Task details = Copy the listing below line for line, keeping every character unchanged.

Stored data entries

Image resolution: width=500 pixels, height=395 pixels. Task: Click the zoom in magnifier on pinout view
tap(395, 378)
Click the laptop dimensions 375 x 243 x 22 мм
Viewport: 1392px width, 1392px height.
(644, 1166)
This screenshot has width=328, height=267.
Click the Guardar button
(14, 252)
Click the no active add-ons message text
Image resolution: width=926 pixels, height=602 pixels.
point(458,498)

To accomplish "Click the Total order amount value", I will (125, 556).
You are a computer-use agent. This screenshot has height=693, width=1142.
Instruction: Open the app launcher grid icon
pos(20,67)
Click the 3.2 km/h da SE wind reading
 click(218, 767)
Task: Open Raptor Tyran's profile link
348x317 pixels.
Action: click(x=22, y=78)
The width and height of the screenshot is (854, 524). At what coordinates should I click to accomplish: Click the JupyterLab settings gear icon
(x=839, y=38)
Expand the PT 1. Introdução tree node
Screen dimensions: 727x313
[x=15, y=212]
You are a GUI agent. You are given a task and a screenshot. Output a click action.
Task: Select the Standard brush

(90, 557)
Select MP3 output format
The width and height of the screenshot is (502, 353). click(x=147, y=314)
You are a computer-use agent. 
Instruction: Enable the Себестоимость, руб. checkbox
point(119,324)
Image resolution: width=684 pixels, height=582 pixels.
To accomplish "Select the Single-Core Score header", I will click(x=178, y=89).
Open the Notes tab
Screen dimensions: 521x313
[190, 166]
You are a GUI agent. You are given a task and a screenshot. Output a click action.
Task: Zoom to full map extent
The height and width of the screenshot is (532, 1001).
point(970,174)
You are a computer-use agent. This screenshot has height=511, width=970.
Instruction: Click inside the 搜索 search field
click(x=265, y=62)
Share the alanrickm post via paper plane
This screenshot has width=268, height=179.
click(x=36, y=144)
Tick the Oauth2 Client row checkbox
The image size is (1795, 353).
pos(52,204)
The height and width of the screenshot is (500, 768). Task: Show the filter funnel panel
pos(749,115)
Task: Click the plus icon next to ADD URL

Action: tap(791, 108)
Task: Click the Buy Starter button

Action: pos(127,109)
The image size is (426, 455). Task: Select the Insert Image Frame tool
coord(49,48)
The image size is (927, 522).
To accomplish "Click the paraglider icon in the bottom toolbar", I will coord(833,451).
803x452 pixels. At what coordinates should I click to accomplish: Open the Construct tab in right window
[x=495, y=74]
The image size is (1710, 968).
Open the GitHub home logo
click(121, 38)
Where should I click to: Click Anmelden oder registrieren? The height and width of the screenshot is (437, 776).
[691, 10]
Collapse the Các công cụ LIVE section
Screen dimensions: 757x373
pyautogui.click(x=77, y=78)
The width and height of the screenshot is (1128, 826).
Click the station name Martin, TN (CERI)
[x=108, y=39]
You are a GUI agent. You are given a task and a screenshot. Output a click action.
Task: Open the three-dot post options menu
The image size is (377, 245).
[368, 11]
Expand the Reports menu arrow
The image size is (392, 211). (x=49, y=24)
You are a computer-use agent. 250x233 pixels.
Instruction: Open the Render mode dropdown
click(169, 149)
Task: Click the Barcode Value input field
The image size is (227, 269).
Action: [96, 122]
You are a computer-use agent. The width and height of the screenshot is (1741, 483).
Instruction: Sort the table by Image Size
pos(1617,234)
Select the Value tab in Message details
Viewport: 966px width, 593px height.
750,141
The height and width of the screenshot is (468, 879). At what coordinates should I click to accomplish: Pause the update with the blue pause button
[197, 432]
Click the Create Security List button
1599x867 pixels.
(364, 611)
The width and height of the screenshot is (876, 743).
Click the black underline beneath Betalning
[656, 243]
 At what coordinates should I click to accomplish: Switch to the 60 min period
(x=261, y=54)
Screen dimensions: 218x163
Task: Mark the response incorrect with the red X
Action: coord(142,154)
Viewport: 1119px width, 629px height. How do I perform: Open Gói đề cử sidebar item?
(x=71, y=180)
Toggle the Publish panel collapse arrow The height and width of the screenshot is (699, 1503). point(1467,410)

Response to this exercise =
Image resolution: width=500 pixels, height=395 pixels. Task: Click the zoom in magnifier on pinout view
tap(395, 378)
Click the laptop dimensions 375 x 243 x 22 мм
Viewport: 1392px width, 1392px height.
(644, 1166)
This screenshot has width=328, height=267.
Click the Guardar button
(14, 252)
Click the no active add-ons message text
Image resolution: width=926 pixels, height=602 pixels.
point(458,498)

To accomplish "Click the Total order amount value", I will (125, 556).
You are a computer-use agent. This screenshot has height=693, width=1142.
Instruction: Open the app launcher grid icon
pos(20,67)
Click the 3.2 km/h da SE wind reading
 click(218, 767)
Task: Open Raptor Tyran's profile link
348x317 pixels.
Action: click(x=22, y=78)
The width and height of the screenshot is (854, 524). At what coordinates should I click to accomplish: Click the JupyterLab settings gear icon
(x=839, y=38)
Expand the PT 1. Introdução tree node
Screen dimensions: 727x313
[x=15, y=212]
You are a GUI agent. You are given a task and a screenshot. Output a click action.
Task: Select the Standard brush

(90, 557)
Select MP3 output format
The width and height of the screenshot is (502, 353). click(x=147, y=314)
You are a computer-use agent. 
Instruction: Enable the Себестоимость, руб. checkbox
point(119,324)
Image resolution: width=684 pixels, height=582 pixels.
To accomplish "Select the Single-Core Score header", I will click(x=178, y=89).
Open the Notes tab
Screen dimensions: 521x313
[190, 166]
You are a GUI agent. You are given a task and a screenshot. Output a click action.
Task: Zoom to full map extent
The height and width of the screenshot is (532, 1001).
point(970,174)
You are a computer-use agent. This screenshot has height=511, width=970.
Instruction: Click inside the 搜索 search field
click(x=265, y=62)
Share the alanrickm post via paper plane
This screenshot has width=268, height=179.
click(x=36, y=144)
Tick the Oauth2 Client row checkbox
The image size is (1795, 353).
pos(52,204)
The height and width of the screenshot is (500, 768). Task: Show the filter funnel panel
pos(749,115)
Task: Click the plus icon next to ADD URL

Action: tap(791, 108)
Task: Click the Buy Starter button

Action: pos(127,109)
The image size is (426, 455). Task: Select the Insert Image Frame tool
coord(49,48)
The image size is (927, 522).
To accomplish "Click the paraglider icon in the bottom toolbar", I will coord(833,451).
803x452 pixels. At what coordinates should I click to accomplish: Open the Construct tab in right window
[x=495, y=74]
The image size is (1710, 968).
Open the GitHub home logo
click(121, 38)
Where should I click to: Click Anmelden oder registrieren? The height and width of the screenshot is (437, 776).
[691, 10]
Collapse the Các công cụ LIVE section
Screen dimensions: 757x373
pyautogui.click(x=77, y=78)
The width and height of the screenshot is (1128, 826).
Click the station name Martin, TN (CERI)
[x=108, y=39]
You are a GUI agent. You are given a task and a screenshot. Output a click action.
Task: Open the three-dot post options menu
The image size is (377, 245).
[368, 11]
Expand the Reports menu arrow
The image size is (392, 211). (x=49, y=24)
You are a computer-use agent. 250x233 pixels.
Instruction: Open the Render mode dropdown
click(169, 149)
Task: Click the Barcode Value input field
The image size is (227, 269).
Action: [96, 122]
You are a computer-use agent. The width and height of the screenshot is (1741, 483).
Instruction: Sort the table by Image Size
pos(1617,234)
Select the Value tab in Message details
Viewport: 966px width, 593px height.
750,141
The height and width of the screenshot is (468, 879). At what coordinates should I click to accomplish: Pause the update with the blue pause button
[197, 432]
Click the Create Security List button
1599x867 pixels.
(364, 611)
The width and height of the screenshot is (876, 743).
Click the black underline beneath Betalning
[656, 243]
 At what coordinates should I click to accomplish: Switch to the 60 min period
(x=261, y=54)
Screen dimensions: 218x163
Task: Mark the response incorrect with the red X
Action: coord(142,154)
Viewport: 1119px width, 629px height. How do I perform: Open Gói đề cử sidebar item?
(x=71, y=180)
Toggle the Publish panel collapse arrow The height and width of the screenshot is (699, 1503). point(1467,410)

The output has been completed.